É difícil lembrar um país que seja
economicamente tão dependente
dos EUA sob todos os pontos de
vista (comércio exterior, investimentos, turismo, remessas de
imigrantes etc.). Mas a imensa
maioria dos mexicanos é contra a
guerra, e o governo Fox acabou
negando o seu apoio. "O gigante
está fora de controle", comentou
"off the record" um político próximo a Fox ("Miami Herald", 16
de março).
A resistência internacional aos
propósitos de Washington só pode ser plenamente compreendida
quando se leva em conta que a
invasão do Iraque é a culminação de uma série de iniciativas
unilaterais dos EUA. A disposição de ignorar ou violar regras e
negociações internacionais tem
sido uma das marcas registradas
da administração Bush. O episódio da destituição do brasileiro
José Mauricio Bustani do comando da Opaq (Organização para a
Proscrição das Armas Químicas),
lembrado no artigo da quinta-feira passada, foi uma das várias
violências cometidas por Washington desde 2001.

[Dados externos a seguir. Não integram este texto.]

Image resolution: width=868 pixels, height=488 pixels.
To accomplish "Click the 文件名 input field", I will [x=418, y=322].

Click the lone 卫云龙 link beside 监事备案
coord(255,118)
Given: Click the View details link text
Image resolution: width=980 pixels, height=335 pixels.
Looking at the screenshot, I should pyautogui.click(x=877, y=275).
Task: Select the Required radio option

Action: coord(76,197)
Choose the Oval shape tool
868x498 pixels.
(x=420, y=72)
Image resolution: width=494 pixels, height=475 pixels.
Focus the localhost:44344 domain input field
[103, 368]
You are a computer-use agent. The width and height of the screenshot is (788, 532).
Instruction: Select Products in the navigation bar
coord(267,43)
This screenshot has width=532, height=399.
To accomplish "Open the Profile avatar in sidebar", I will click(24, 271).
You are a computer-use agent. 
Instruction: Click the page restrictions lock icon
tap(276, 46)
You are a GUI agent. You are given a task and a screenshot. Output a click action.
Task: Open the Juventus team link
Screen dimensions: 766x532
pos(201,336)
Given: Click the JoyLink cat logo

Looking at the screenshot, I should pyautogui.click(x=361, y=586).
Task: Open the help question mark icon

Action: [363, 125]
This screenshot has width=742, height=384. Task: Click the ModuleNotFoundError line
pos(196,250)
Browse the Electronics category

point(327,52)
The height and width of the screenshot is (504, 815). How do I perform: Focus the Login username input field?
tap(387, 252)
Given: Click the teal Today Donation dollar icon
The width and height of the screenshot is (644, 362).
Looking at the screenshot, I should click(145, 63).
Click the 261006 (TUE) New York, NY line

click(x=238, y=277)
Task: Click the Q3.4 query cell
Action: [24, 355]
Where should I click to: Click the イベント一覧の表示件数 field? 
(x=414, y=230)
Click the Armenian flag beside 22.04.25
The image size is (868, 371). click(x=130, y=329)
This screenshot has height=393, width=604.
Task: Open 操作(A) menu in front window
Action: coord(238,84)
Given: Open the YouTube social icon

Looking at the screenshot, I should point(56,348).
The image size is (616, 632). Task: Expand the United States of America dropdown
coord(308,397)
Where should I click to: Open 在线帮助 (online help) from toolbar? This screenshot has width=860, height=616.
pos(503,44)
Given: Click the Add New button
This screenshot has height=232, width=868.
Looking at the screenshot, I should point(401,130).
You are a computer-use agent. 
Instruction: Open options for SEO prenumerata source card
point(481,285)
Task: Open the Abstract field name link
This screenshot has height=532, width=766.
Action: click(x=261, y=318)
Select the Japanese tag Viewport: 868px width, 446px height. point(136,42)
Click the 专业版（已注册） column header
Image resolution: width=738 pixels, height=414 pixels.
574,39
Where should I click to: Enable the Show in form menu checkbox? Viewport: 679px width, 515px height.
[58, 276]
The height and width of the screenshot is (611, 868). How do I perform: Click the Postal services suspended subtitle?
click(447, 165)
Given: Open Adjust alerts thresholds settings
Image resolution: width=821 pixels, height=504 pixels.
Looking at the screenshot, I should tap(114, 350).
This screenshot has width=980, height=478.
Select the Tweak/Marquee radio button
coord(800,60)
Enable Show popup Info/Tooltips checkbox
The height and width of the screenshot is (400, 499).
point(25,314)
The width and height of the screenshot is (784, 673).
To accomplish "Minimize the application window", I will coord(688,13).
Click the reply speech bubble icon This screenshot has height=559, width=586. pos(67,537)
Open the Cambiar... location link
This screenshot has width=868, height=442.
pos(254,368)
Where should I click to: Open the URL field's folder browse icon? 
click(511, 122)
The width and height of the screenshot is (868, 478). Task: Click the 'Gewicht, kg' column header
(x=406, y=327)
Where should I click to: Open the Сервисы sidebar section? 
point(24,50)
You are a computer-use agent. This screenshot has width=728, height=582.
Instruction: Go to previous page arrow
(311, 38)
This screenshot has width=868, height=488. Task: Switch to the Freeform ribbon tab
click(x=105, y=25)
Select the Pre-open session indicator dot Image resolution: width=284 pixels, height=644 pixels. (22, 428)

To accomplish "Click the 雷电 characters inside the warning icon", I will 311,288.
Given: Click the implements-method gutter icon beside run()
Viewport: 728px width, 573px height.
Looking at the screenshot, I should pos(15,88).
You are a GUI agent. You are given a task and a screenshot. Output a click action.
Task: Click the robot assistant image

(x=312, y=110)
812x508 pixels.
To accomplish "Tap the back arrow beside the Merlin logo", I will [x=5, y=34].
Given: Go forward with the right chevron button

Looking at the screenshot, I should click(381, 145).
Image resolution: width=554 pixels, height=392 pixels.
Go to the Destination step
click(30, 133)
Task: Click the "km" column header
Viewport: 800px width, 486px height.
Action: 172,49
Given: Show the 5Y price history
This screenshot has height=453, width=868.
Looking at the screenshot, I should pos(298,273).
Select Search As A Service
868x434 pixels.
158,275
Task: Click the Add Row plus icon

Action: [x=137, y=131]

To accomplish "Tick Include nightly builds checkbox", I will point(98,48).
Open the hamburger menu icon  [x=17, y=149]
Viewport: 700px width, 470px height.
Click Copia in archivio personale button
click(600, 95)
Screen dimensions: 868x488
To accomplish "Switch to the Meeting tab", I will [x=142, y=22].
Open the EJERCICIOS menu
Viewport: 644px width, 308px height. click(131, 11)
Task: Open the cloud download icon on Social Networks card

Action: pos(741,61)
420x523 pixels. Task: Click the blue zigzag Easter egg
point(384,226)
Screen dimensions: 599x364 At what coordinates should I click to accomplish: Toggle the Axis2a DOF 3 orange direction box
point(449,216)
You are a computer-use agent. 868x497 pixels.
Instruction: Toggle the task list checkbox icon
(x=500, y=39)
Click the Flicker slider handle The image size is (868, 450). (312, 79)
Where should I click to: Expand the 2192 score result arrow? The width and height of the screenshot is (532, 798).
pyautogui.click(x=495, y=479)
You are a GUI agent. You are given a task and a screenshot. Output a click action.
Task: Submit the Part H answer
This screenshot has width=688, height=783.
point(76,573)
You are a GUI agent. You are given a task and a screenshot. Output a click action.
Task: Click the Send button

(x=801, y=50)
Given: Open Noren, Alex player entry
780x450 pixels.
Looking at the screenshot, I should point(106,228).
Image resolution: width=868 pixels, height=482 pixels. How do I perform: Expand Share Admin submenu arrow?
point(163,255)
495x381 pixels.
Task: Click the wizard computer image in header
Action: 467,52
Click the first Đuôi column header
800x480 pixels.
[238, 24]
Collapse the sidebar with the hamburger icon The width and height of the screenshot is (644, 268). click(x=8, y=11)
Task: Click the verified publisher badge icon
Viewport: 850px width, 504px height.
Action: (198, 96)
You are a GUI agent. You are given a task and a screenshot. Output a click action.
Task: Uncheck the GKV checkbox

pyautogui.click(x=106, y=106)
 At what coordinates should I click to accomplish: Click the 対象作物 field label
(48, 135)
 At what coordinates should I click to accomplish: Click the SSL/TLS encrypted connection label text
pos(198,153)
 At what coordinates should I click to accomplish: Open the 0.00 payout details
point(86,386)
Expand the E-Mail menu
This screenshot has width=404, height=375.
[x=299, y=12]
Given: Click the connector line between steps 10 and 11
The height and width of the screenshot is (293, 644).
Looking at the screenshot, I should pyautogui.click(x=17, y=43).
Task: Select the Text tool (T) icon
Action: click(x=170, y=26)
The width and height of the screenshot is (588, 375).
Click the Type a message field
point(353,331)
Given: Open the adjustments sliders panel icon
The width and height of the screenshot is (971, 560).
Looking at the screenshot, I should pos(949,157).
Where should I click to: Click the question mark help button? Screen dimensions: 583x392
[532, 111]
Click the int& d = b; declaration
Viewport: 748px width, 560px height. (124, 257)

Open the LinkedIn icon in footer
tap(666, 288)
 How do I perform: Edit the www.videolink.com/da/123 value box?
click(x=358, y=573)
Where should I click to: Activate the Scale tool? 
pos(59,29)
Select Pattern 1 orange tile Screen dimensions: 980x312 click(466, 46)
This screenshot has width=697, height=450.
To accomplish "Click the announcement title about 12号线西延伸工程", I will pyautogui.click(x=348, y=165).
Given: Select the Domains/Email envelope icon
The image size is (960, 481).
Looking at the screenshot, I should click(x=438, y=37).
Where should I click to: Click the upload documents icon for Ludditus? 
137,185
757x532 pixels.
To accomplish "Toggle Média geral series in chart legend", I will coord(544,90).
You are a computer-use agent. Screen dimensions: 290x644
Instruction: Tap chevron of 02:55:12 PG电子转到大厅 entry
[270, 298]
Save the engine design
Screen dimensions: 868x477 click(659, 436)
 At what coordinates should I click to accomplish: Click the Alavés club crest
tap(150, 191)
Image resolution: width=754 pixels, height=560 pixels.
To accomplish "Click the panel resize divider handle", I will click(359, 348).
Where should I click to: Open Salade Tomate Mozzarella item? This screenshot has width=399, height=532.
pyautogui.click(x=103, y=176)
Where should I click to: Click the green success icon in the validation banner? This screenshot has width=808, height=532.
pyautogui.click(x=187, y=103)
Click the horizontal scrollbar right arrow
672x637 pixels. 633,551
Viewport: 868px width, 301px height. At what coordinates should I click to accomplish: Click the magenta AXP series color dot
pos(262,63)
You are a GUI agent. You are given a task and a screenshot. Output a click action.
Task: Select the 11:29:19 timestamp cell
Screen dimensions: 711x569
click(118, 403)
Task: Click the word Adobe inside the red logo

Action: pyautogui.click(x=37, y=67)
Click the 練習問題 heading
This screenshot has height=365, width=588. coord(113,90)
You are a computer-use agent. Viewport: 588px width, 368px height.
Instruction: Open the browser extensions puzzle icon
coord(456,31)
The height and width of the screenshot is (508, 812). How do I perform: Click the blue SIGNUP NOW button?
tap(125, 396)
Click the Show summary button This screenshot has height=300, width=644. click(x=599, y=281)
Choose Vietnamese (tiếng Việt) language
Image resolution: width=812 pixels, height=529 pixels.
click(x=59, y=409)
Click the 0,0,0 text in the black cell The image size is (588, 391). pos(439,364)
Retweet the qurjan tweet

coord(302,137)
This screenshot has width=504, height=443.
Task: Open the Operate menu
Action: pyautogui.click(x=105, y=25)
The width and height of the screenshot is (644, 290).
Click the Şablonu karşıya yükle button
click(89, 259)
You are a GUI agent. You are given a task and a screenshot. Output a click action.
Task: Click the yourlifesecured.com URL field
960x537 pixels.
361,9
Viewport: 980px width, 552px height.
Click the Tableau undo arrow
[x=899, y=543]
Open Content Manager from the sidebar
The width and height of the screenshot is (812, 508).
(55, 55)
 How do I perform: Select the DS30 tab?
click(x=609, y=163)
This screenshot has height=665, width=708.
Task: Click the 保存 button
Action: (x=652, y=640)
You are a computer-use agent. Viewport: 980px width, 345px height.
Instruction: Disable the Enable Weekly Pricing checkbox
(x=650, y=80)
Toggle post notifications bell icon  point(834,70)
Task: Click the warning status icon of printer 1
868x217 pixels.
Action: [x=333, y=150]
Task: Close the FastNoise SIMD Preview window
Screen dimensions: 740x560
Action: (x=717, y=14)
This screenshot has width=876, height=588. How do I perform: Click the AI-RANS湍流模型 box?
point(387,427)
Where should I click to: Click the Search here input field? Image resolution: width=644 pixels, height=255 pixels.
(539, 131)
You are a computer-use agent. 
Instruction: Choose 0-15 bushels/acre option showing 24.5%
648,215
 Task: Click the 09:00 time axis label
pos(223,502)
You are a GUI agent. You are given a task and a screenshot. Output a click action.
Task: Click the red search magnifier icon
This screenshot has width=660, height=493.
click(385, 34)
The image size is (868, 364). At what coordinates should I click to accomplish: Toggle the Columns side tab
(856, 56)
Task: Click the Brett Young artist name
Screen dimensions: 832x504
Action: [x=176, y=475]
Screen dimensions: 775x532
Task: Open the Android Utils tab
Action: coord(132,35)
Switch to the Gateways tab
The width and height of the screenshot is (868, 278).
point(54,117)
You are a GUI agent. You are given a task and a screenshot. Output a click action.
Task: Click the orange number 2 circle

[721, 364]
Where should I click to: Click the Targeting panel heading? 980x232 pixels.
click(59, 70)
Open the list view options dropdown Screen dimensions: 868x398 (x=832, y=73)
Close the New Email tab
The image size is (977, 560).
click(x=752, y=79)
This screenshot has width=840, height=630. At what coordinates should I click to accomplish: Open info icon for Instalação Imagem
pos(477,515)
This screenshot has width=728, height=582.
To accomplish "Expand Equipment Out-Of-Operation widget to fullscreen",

Com a eclosão da guerra, as
reações e o ressentimento do resto
mundo tenderão a crescer. Washington encontrará obstáculos às
suas iniciativas nos quatro cantos
do planeta. A influência e a capacidade de liderar dos EUA, hoje
bastante menores do que há três
ou quatro anos, diminuirão ainda mais.
O poder norte-americano é inegavelmente colossal. Não obstante, os EUA não têm e não terão
condições políticas, econômicas e
demográficas de construir um
mundo unipolar, sob seu estrito
controle.
Por ironia, os arroubos imperiais do governo Bush acabarão
provavelmente propiciando o resultado oposto: a consolidação de
um mundo multipolar, em que o
peso e o prestígio dos EUA serão
menores do que seriam se os seus
líderes políticos e estrategistas internacionais fossem mais sábios e
ponderados.
PS: No artigo da semana passada, prometi enviar texto do embaixador Bustani sobre o seu
afastamento da direção da Opaq
aos leitores que manifestassem
interesse. Houve uma grande
quantidade de pedidos (mais de
300), e continuam chegando. Estou cumprindo a promessa, mas
aviso aos interessados que, nesse
meio tempo, o texto foi colocado
no site do Instituto de Estudos
Avançados da USP
(www.usp.br/iea/revista).
Paulo Nogueira Batista Jr., 47, economista, pesquisador visitante do Instituto
de Estudos Avançados da USP e professor da FGV-EAESP, escreve às quintas-feiras nesta coluna. É autor do livro "A
Economia como Ela É..." (Boitempo Editorial, 3ª edição, 2002).